Moves the 'active token' pointer backwards in the token-collection. Does not return any token on its own, only changes what token is currently 'active'
Amount of steps to move can be specified in argument. If left unspecified, this will default to 1 step.
// Using the example grammar Word and Dot from earlier.
const tokenizer = new Tokenizer(wordAndDot, 'You must be very proud.')
tokenizer.moveNext(6) // Moving to the end of the list, active token is { type: 'END', value: null }
tokenizer moveBack() // Moving back 1 step
tokenizer.getActiveToken() // Get the token to present result
Result: { type: 'DOT', value: '.' }
// Continuing from above example...
tokenizer.moveBack(5) // Moving 5 steps at once.

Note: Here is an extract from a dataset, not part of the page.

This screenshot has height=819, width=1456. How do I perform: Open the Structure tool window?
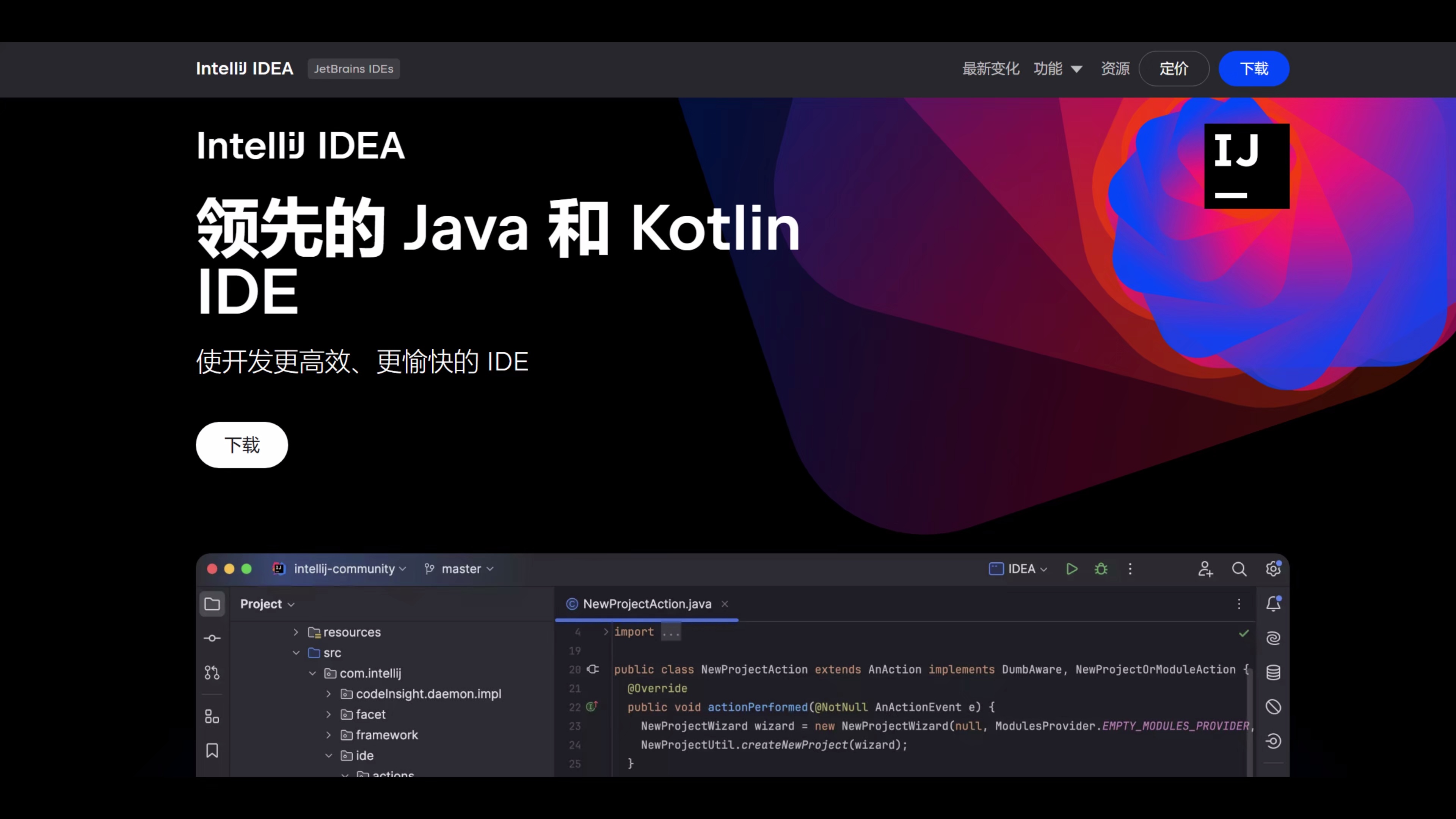(x=212, y=716)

tokenizer.getActiveToken() // Get the token to present result
Result: { type: 'WORD', value: 'You' }
// Continuing from above example...
tokenizer.moveBack()
tokenizer.getActiveToken() // Get the token to present result
Result: { type: 'Word', value: You }
Moving further back than the beginning of the array is not allowed and results in the active-token pointer remaining on the token positioned first in the list.